Your objective =
Can you reproduce, word for word, the stretch of the records below from the line containing "Click the Create plus icon" through the line containing "should pyautogui.click(x=416, y=586).", with both of those lines included and nothing else?

Material provided =
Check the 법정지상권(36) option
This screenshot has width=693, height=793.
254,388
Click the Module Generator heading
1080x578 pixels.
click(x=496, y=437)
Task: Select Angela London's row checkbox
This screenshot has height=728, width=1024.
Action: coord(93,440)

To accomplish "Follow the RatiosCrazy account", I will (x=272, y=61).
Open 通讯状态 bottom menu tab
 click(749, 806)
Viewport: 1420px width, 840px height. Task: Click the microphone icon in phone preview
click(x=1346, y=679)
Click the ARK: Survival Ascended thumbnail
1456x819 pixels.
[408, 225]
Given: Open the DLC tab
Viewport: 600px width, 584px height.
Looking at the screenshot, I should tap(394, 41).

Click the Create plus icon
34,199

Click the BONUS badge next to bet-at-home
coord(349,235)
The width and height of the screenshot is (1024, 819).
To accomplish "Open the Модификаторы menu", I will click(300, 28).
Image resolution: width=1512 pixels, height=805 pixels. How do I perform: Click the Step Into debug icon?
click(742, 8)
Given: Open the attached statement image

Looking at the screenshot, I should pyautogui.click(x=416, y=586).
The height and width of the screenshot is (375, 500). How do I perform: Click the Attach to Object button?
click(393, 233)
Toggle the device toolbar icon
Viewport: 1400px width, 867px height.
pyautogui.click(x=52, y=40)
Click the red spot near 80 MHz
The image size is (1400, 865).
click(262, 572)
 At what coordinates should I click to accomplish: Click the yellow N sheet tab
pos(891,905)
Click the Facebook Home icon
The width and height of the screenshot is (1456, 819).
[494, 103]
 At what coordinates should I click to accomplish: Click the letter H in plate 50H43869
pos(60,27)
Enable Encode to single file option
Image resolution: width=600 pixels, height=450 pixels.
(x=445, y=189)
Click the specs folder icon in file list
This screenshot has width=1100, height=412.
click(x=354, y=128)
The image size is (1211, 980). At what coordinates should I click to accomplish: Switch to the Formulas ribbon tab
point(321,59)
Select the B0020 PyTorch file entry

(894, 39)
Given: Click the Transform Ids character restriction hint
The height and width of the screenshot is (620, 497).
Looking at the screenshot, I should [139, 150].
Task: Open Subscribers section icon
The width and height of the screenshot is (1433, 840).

Final result =
Click the Create plus icon
34,199

Click the BONUS badge next to bet-at-home
coord(349,235)
The width and height of the screenshot is (1024, 819).
To accomplish "Open the Модификаторы menu", I will click(300, 28).
Image resolution: width=1512 pixels, height=805 pixels. How do I perform: Click the Step Into debug icon?
click(742, 8)
Given: Open the attached statement image

Looking at the screenshot, I should pyautogui.click(x=416, y=586).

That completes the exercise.